## INFORMATION:
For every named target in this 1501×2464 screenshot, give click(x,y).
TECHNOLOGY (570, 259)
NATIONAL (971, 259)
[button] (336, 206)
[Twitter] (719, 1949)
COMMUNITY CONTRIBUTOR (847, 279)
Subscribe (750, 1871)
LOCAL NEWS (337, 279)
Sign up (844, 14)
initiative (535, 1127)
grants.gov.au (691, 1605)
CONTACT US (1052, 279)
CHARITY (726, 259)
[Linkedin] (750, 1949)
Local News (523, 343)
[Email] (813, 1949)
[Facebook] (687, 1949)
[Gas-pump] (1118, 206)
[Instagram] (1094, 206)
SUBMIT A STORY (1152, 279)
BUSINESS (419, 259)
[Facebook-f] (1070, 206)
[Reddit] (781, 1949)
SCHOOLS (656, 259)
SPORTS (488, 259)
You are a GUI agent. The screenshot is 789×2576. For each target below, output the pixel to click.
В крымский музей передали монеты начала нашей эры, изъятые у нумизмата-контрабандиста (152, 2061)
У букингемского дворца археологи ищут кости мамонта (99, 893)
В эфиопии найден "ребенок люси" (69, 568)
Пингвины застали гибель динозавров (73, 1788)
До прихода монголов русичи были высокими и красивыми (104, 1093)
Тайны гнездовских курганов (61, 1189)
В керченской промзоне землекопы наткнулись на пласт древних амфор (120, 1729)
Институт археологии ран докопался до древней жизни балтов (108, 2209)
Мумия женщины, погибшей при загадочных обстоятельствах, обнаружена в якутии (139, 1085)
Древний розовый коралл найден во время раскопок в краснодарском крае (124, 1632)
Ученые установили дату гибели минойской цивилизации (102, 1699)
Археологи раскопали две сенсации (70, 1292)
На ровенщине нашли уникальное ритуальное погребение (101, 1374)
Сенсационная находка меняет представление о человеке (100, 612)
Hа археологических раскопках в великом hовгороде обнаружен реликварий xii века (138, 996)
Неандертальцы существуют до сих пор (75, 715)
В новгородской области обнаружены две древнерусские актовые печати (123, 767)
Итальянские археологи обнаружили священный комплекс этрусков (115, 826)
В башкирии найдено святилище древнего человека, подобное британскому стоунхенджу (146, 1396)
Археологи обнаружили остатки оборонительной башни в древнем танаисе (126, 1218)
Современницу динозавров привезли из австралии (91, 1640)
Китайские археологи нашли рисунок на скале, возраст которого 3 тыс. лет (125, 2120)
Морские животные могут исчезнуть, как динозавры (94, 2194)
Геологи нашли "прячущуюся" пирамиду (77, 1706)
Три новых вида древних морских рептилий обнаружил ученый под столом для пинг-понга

## INSTRUCTIONS TO FOLLOW:
Both end lines included, restate word for word the lines above from the line with "initiative (535, 1127)" to the line with "You are a GUI", and nothing else.

## ANSWER BOX:
initiative (535, 1127)
grants.gov.au (691, 1605)
CONTACT US (1052, 279)
CHARITY (726, 259)
[Linkedin] (750, 1949)
Local News (523, 343)
[Email] (813, 1949)
[Facebook] (687, 1949)
[Gas-pump] (1118, 206)
[Instagram] (1094, 206)
SUBMIT A STORY (1152, 279)
BUSINESS (419, 259)
[Facebook-f] (1070, 206)
[Reddit] (781, 1949)
SCHOOLS (656, 259)
SPORTS (488, 259)
You are a GUI agent. The screenshot is 789×2576. For each target below, output the pixel to click.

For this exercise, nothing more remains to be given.